IL-1 alpha, innate immunity, and skin carcinogenesis: the effect of constitutive expression of IL-1 alpha in epidermis on chemical carcinogenesis.

Tumor promoters such as the phorbol ester 12-O-tetradecanoylphorbol-13-acetate (TPA) are proinflammatory agents, and their mechanism of action in epithelial carcinogenesis has been linked to the release of IL-1 alpha and the induction of chronic inflammation in skin. To test the role of IL-1 alpha and inflammation in models of cutaneous carcinogenesis, we used our previously described FVB/N transgenic mice overexpressing 17-kDa IL-1 alpha in the epidermis under the keratin 14 (K14) promoter. Strikingly, the K14/IL-1 alpha mice were completely resistant to papilloma and carcinoma formation induced by a two-stage DMBA/TPA protocol, while littermate controls developed both tumor types.
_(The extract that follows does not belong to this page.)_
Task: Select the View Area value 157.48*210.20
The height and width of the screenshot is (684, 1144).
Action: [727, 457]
K14/IL-1 alpha mice crossed with the highly sensitive TG.AC mice, constitutively expressing mutant Ha-Ras, also failed to develop papillomas or carcinomas. When the K14/IL-1 alpha transgene was bred onto a recombinase-activating gene-2-deficient background, the resistance persisted, indicating that innate, but not acquired, mechanisms may be involved in the resistance to the initiation/promotion model. As an alternative approach, a complete carcinogenesis protocol using repetitive application of DMBA alone was applied. Surprisingly, although the IL-1 alpha mice still did not develop papillomas, they did develop carcinomas de novo at an accelerated rate compared with controls. We conclude that constitutive IL-1 alpha expression rendered FVB mice completely resistant to carcinomas that required evolution from prior papillomas, but facilitated carcinomas that did not evolve from papillomas, as in the complete carcinogenesis protocol. Thus, the role of IL-1 alpha and, by extension that of other proinflammatory factors, in epithelial carcinogenesis are more complex than previously appreciated. These mice may provide a mechanism to investigate the validity of these models of human skin tumorigenesis.